═══ TEXTAUSZUG ═══

1514 erscheint Werners Übersetzung der »Geographia« des Claudius Ptolemäus (»In Hoc Opere Haec Continentur Nova Translatio Primi Libri Geographicae Cl. Ptolomaei«). Zusätzlich zu umfangreichen Kommentaren entwickelt er eigene Ideen, die in Astronomie und Geografie angewandt werden können.

Johannes Werner erläutert in seinem Werk, wie man den Längengrad eines Ortes mit Hilfe von Messungen bei einer Mondfinsternis bestimmen kann (ähnlich wie Regiomontanus in seinen »Ephemerides« aus dem Jahr 1474). Auch entwickelt er eine Methode, mit der man aus der Stellung des Mondes in Bezug auf den Sternenhimmel die wahre Ortszeit ermittelt und hiermit dann die geografische Länge des Beobachtungsorts berechnet.

Diese Idee wird 1524 von Peter Apian aufgegriffen (1495–1552, eigentlich Peter Bennewitz; apis (lateinisch) = Biene), ohne dass Apian in seinem Werk »Cosmographicus liber« auf Werners Urheberschaft hinweist, was in dieser Zeit nicht unüblich ist. (Apian wird 1527 Professor für Mathematik in Ingolstadt. Sein Werk wird von Gemma Frisius (1508–1555) weitergeführt.)

Um 1500 hatte Johannes Stabius, Professor für Mathematik in Ingolstadt, ab 1502 in Wien, eine besondere Projektionsmethode entwickelt – es war die erste, die eine flächentreue Darstellung der Erdkugel ermöglichte. Zwar hatte bereits 1507 Martin Waldseemüller diese Methode für seine berühmte Weltkarte übernommen, aber erst durch Werners Kommentare in dem 1514 erschienenen Werk wird diese herzförmige Projektion allgemein bekannt. Heute wird sie bei uns als Stab-Werner-Projektion bezeichnet; in anderen Ländern wird nur Werner als Erfinder der Methode genannt.

═══ DATENAUSZUG ═══

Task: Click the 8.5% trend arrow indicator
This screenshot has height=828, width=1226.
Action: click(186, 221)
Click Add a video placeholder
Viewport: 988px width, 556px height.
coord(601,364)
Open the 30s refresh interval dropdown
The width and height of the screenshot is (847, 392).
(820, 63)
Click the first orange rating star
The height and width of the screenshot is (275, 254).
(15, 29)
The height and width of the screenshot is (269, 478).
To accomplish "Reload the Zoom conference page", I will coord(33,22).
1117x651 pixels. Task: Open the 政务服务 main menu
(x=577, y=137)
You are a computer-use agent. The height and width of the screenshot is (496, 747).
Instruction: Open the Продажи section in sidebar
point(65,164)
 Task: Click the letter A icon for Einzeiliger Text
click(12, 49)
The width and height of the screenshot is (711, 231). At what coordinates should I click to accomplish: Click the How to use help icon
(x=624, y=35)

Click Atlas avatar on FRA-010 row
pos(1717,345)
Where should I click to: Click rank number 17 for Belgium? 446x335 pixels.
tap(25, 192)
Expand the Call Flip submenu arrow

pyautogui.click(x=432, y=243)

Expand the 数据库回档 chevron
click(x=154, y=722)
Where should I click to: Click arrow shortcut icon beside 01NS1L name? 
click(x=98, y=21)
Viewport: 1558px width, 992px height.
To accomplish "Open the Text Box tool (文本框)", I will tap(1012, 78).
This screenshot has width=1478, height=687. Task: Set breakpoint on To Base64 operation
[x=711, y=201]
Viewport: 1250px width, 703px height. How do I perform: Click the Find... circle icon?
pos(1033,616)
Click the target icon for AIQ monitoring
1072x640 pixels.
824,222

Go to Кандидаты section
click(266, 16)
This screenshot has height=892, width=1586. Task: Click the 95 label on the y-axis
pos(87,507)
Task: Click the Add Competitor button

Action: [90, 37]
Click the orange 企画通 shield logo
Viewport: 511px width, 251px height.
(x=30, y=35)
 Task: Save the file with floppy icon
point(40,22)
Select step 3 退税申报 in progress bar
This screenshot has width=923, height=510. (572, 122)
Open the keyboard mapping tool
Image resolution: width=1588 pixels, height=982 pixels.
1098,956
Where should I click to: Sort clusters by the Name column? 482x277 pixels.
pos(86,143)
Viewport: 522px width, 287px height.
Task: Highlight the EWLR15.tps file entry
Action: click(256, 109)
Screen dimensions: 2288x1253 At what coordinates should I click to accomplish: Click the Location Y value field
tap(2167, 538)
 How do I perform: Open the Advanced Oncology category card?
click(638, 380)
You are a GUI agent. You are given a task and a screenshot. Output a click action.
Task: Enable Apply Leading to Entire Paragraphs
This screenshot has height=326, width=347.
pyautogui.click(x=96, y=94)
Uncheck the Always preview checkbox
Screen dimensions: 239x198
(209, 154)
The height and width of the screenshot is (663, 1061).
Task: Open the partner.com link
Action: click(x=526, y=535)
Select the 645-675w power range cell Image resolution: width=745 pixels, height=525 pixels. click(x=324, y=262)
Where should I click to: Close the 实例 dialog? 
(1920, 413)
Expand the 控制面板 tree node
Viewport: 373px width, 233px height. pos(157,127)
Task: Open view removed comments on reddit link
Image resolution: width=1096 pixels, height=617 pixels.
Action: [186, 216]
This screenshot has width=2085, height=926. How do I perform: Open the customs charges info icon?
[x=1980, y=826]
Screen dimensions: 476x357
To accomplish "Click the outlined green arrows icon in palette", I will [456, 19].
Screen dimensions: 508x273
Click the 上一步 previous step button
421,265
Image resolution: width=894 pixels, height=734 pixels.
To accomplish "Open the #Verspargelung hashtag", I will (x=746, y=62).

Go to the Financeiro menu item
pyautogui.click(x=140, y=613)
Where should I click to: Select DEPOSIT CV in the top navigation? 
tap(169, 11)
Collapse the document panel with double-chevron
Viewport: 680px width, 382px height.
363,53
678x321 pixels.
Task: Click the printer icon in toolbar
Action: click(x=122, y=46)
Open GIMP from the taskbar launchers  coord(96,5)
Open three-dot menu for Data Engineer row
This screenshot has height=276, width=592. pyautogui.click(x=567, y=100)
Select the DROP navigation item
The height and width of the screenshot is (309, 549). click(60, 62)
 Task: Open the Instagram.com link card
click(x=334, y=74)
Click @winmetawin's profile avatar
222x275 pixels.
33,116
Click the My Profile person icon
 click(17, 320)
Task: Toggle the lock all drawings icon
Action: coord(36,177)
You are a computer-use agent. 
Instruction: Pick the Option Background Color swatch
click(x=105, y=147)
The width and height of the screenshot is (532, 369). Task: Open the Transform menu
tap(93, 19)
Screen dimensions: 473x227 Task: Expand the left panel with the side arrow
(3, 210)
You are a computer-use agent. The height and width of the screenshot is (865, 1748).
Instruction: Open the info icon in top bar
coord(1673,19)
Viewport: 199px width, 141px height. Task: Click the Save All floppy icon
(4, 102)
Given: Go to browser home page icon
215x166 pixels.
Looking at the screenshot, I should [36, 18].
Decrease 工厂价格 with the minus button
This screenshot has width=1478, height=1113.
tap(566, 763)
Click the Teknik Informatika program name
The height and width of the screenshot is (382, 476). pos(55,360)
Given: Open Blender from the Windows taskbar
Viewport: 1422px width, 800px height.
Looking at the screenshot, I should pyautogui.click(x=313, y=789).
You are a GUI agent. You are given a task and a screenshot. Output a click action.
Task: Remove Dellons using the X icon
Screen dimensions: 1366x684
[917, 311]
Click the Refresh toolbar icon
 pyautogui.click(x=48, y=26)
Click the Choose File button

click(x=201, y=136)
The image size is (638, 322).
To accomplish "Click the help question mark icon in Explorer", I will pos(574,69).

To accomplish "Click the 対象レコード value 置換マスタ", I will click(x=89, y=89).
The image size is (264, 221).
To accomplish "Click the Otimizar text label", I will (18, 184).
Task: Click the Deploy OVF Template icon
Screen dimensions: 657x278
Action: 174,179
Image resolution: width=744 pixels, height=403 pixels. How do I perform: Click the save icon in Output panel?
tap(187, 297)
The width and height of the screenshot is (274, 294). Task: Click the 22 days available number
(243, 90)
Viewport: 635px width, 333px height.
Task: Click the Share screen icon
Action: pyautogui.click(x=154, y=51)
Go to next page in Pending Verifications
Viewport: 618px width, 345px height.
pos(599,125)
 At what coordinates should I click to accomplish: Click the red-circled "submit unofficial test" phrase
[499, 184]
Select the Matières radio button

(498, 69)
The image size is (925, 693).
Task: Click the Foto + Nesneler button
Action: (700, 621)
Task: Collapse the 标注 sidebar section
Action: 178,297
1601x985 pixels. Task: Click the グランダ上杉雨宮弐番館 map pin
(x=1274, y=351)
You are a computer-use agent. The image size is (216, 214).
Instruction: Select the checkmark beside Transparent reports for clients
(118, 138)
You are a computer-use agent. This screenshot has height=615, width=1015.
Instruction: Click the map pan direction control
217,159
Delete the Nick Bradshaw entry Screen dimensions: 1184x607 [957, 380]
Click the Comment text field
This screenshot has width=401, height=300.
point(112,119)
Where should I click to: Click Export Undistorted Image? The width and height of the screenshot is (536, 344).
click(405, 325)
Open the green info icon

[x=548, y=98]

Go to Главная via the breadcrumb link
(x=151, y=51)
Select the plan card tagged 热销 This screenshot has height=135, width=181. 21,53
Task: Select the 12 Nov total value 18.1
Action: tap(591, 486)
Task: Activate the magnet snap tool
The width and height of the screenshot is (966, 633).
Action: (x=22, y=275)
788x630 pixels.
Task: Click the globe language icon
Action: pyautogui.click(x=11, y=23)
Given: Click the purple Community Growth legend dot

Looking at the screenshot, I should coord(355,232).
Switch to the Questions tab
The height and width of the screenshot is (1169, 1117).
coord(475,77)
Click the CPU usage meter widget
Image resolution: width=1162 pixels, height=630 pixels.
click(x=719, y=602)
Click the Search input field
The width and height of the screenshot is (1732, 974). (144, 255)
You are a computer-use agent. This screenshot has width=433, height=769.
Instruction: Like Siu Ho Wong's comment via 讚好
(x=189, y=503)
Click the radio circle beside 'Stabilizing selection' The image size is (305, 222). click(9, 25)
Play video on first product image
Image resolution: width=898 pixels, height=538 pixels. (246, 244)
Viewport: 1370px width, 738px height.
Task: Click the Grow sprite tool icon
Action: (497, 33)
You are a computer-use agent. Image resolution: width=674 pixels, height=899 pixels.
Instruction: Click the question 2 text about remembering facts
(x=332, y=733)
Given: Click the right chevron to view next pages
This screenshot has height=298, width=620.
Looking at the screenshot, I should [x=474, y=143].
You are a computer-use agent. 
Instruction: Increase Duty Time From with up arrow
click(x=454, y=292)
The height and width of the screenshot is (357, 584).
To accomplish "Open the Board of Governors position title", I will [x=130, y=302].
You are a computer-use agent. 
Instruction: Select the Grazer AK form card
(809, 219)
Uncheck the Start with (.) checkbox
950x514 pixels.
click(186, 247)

═══

▶ **AUFGABEN**:
A: Kopiere bitte aus dem Text über Johannes Werner wortgetreu die Stelle von „Johannes Werner erläutert“ bis einschließlich „Frisius (1508–1555) weitergeführt.)“.
B: Prüfe am Text über Johannes Werner, ob die Aussagen (i) bis (iii) zutreffen, und belege jedes Ja oder Nein mit einem wörtlichen Zitat.
(i) Werners Übersetzung der »Geographia« erscheint 1514.
(ii) Apian nennt in seinem »Cosmographicus liber« Werner als Urheber der Idee.
(iii) Martin Waldseemüller übernahm die Projektionsmethode 1507 für seine Weltkarte.
Das Material wird hier nicht gebraucht.

▶ **LÖSUNGEN**:
A:
Johannes Werner erläutert in seinem Werk, wie man den Längengrad eines Ortes mit Hilfe von Messungen bei einer Mondfinsternis bestimmen kann (ähnlich wie Regiomontanus in seinen »Ephemerides« aus dem Jahr 1474). Auch entwickelt er eine Methode, mit der man aus der Stellung des Mondes in Bezug auf den Sternenhimmel die wahre Ortszeit ermittelt und hiermit dann die geografische Länge des Beobachtungsorts berechnet.

Diese Idee wird 1524 von Peter Apian aufgegriffen (1495–1552, eigentlich Peter Bennewitz; apis (lateinisch) = Biene), ohne dass Apian in seinem Werk »Cosmographicus liber« auf Werners Urheberschaft hinweist, was in dieser Zeit nicht unüblich ist. (Apian wird 1527 Professor für Mathematik in Ingolstadt. Sein Werk wird von Gemma Frisius (1508–1555) weitergeführt.)

B:
(i) Ja: „1514 erscheint Werners Übersetzung der »Geographia« des Claudius Ptolemäus“
(ii) Nein: „ohne dass Apian in seinem Werk »Cosmographicus liber« auf Werners Urheberschaft hinweist“
(iii) Ja: „Zwar hatte bereits 1507 Martin Waldseemüller diese Methode für seine berühmte Weltkarte übernommen“